• _Task requirements_
Repeat exactly the lines below that lie between the line with "This screenshot has width=1266, height=952." and the line with "Task: Click the 联系电话 field", counting both of those lines as part of the answer.

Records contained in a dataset
##############################
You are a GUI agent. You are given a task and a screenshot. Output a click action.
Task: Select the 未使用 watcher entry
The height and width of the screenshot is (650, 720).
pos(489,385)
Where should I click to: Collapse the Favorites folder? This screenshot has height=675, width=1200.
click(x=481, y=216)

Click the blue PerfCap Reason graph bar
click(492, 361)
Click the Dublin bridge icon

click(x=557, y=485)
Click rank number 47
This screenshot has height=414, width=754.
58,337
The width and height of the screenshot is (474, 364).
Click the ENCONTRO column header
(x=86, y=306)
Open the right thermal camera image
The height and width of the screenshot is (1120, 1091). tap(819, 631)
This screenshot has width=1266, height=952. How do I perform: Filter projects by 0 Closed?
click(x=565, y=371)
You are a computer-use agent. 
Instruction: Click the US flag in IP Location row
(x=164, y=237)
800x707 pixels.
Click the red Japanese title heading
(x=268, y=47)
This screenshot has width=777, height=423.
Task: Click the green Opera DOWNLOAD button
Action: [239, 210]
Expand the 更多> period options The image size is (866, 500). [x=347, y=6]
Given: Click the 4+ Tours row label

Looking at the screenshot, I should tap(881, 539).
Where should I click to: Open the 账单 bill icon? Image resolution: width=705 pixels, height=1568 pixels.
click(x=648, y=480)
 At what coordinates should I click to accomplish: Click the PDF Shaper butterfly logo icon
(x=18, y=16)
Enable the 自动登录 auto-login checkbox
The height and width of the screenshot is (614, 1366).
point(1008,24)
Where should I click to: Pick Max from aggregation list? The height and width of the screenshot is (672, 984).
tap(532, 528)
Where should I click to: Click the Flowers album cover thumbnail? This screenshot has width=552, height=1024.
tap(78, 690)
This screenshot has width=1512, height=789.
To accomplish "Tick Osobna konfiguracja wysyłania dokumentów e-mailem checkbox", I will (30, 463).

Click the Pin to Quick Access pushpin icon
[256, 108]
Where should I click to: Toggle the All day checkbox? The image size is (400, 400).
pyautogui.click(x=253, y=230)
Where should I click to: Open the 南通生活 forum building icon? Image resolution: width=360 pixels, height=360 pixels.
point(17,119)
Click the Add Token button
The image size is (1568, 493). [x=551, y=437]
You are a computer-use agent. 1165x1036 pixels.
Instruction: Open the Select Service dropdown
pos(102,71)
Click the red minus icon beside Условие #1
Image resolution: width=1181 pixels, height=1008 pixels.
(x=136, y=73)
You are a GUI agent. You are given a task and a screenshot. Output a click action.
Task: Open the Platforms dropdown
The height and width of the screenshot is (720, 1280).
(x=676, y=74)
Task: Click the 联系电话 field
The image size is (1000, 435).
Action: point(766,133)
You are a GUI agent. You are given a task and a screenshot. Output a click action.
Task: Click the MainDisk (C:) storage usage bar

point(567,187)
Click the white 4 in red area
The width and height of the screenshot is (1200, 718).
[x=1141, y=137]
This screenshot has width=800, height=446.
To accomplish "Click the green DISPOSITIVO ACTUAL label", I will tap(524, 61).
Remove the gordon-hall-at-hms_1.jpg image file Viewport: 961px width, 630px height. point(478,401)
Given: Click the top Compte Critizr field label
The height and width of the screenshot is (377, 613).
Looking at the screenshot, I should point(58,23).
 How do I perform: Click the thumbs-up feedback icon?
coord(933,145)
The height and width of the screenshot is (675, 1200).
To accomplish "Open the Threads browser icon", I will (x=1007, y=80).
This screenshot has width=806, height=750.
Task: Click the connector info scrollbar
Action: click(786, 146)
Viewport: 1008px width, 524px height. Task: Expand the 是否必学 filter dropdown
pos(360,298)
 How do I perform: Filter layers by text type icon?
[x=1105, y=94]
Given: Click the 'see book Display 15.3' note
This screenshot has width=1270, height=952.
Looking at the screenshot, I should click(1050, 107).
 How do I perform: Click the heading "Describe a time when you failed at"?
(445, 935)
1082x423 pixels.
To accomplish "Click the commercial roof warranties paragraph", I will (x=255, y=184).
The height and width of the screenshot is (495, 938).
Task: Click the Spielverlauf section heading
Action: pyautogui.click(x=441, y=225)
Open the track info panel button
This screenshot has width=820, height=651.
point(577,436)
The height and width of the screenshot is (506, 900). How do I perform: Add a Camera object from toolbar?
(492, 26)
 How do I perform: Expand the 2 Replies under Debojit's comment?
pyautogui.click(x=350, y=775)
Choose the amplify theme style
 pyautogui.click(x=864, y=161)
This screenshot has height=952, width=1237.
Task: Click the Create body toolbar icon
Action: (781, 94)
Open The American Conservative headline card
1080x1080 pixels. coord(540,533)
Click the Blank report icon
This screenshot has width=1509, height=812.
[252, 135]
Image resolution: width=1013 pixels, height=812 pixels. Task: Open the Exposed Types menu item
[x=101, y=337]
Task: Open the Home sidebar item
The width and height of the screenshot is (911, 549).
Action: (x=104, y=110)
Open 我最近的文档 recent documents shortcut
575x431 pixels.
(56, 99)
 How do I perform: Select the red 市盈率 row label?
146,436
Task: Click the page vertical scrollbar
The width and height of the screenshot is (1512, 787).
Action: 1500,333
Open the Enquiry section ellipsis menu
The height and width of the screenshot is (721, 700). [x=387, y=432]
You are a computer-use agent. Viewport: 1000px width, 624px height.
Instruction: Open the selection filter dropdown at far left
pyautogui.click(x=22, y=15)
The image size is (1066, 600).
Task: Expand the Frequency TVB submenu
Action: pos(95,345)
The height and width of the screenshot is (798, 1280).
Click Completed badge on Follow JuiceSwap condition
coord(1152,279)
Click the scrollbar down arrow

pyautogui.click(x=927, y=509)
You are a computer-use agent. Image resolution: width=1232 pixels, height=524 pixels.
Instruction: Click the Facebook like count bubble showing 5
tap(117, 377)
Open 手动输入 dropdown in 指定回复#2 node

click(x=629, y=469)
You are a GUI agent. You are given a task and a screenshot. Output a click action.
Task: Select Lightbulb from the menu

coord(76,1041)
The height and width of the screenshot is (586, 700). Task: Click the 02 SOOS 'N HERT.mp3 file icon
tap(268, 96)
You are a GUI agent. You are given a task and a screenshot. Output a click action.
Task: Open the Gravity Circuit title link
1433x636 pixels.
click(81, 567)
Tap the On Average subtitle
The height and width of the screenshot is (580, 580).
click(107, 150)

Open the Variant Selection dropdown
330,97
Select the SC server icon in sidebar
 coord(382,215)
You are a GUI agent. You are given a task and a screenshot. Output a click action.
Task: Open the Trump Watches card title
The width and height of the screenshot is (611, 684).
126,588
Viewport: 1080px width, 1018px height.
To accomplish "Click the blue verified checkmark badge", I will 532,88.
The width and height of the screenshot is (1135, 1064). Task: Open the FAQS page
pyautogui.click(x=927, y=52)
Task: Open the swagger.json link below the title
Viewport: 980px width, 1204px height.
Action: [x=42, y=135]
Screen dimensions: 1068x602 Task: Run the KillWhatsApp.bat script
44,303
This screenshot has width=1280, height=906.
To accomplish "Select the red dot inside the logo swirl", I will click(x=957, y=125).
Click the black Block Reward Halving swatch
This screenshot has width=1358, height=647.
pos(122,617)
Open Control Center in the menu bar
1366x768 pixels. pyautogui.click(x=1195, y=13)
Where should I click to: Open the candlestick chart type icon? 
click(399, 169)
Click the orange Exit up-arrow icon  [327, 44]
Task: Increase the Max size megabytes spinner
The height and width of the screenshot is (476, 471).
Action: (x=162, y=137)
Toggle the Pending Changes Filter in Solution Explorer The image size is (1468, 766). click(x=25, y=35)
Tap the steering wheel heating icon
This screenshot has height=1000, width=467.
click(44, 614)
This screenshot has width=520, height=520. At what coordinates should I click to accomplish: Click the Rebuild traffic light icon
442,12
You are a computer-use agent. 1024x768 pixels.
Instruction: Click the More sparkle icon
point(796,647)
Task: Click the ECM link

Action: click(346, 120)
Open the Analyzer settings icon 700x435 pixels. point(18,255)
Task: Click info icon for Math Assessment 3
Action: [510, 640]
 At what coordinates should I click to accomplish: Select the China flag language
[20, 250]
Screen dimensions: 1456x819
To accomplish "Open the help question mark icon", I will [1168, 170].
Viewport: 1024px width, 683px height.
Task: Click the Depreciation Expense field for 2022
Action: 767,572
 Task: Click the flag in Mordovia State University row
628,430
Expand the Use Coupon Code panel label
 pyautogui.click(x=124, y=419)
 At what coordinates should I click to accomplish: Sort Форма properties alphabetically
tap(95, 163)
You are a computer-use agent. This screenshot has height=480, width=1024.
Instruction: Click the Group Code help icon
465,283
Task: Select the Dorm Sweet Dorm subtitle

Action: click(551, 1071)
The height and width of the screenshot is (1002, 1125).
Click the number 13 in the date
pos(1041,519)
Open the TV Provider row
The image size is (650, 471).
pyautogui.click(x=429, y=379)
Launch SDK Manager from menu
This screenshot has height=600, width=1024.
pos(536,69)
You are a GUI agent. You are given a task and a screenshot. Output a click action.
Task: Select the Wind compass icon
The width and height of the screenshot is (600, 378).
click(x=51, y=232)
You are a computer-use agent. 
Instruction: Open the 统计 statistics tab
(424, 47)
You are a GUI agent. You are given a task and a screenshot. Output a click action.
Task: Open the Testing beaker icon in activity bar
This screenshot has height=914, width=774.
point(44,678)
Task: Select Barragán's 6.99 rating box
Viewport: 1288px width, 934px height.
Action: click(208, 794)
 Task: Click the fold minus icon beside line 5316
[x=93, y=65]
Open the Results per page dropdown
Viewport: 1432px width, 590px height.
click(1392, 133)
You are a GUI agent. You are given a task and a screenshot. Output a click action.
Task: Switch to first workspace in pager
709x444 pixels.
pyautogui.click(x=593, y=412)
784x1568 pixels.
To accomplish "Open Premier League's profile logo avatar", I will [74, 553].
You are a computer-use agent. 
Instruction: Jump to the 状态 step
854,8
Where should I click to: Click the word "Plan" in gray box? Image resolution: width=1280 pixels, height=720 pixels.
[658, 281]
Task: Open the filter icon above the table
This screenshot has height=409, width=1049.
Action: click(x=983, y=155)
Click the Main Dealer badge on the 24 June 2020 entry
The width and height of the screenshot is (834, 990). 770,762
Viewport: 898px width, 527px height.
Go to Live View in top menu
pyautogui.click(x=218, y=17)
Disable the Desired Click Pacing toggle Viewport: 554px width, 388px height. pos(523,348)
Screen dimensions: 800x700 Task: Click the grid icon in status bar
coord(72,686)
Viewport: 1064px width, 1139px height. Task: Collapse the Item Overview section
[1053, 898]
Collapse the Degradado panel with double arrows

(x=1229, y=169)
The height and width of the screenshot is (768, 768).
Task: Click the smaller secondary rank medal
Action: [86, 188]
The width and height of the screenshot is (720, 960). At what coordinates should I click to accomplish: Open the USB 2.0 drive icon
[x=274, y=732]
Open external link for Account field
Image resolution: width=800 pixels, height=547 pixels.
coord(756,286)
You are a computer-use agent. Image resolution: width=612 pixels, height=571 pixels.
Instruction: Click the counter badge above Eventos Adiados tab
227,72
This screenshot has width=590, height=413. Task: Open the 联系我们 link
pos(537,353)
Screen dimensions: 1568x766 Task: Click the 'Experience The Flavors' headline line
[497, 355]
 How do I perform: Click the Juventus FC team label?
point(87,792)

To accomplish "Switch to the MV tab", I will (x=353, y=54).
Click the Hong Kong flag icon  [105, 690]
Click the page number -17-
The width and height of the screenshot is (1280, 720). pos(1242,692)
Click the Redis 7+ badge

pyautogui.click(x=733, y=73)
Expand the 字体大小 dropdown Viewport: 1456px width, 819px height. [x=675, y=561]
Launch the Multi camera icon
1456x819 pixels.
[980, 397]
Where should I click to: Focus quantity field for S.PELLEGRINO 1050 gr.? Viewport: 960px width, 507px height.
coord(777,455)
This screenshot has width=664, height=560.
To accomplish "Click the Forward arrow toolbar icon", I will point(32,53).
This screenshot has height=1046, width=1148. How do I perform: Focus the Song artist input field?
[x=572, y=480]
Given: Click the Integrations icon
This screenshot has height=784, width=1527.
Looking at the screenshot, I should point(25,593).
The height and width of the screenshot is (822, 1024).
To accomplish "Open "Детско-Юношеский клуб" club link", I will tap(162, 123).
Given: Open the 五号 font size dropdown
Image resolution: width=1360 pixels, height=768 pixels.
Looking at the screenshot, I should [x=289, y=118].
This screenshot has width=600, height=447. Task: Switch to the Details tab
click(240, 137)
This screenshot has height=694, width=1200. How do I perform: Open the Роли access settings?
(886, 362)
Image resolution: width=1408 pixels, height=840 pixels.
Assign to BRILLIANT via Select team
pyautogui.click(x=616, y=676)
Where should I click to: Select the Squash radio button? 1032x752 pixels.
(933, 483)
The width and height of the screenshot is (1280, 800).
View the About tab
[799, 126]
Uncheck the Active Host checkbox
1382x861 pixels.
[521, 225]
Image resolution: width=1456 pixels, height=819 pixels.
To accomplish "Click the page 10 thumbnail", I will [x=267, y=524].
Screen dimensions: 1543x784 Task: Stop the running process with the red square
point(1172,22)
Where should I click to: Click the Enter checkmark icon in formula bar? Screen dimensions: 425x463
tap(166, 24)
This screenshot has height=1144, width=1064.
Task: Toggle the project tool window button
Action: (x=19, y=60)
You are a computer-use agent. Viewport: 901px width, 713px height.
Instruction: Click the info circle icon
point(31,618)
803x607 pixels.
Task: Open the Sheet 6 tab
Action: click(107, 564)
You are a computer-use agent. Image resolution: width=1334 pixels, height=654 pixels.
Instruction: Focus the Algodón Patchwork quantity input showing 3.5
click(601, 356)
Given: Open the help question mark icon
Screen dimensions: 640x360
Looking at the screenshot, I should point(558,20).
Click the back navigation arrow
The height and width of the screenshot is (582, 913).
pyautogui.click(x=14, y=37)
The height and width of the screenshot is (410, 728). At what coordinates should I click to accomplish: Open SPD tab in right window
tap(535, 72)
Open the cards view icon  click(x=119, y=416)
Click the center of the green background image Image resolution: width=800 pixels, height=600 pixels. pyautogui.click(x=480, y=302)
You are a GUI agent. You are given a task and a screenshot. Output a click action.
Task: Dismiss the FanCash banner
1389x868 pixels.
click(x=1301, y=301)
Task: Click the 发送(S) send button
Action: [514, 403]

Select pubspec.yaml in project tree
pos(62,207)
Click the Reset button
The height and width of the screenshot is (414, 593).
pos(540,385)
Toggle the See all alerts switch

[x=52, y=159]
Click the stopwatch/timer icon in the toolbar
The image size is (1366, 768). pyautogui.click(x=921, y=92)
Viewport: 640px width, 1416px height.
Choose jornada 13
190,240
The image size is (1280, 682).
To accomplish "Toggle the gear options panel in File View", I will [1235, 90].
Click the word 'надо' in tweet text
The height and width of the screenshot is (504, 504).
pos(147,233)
##############################
• _Exercise output_
This screenshot has width=1266, height=952. How do I perform: Filter projects by 0 Closed?
click(x=565, y=371)
You are a computer-use agent. 
Instruction: Click the US flag in IP Location row
(x=164, y=237)
800x707 pixels.
Click the red Japanese title heading
(x=268, y=47)
This screenshot has width=777, height=423.
Task: Click the green Opera DOWNLOAD button
Action: [239, 210]
Expand the 更多> period options The image size is (866, 500). [x=347, y=6]
Given: Click the 4+ Tours row label

Looking at the screenshot, I should tap(881, 539).
Where should I click to: Open the 账单 bill icon? Image resolution: width=705 pixels, height=1568 pixels.
click(x=648, y=480)
 At what coordinates should I click to accomplish: Click the PDF Shaper butterfly logo icon
(x=18, y=16)
Enable the 自动登录 auto-login checkbox
The height and width of the screenshot is (614, 1366).
point(1008,24)
Where should I click to: Pick Max from aggregation list? The height and width of the screenshot is (672, 984).
tap(532, 528)
Where should I click to: Click the Flowers album cover thumbnail? This screenshot has width=552, height=1024.
tap(78, 690)
This screenshot has width=1512, height=789.
To accomplish "Tick Osobna konfiguracja wysyłania dokumentów e-mailem checkbox", I will (30, 463).

Click the Pin to Quick Access pushpin icon
[256, 108]
Where should I click to: Toggle the All day checkbox? The image size is (400, 400).
pyautogui.click(x=253, y=230)
Where should I click to: Open the 南通生活 forum building icon? Image resolution: width=360 pixels, height=360 pixels.
point(17,119)
Click the Add Token button
The image size is (1568, 493). [x=551, y=437]
You are a computer-use agent. 1165x1036 pixels.
Instruction: Open the Select Service dropdown
pos(102,71)
Click the red minus icon beside Условие #1
Image resolution: width=1181 pixels, height=1008 pixels.
(x=136, y=73)
You are a GUI agent. You are given a task and a screenshot. Output a click action.
Task: Open the Platforms dropdown
The height and width of the screenshot is (720, 1280).
(x=676, y=74)
Task: Click the 联系电话 field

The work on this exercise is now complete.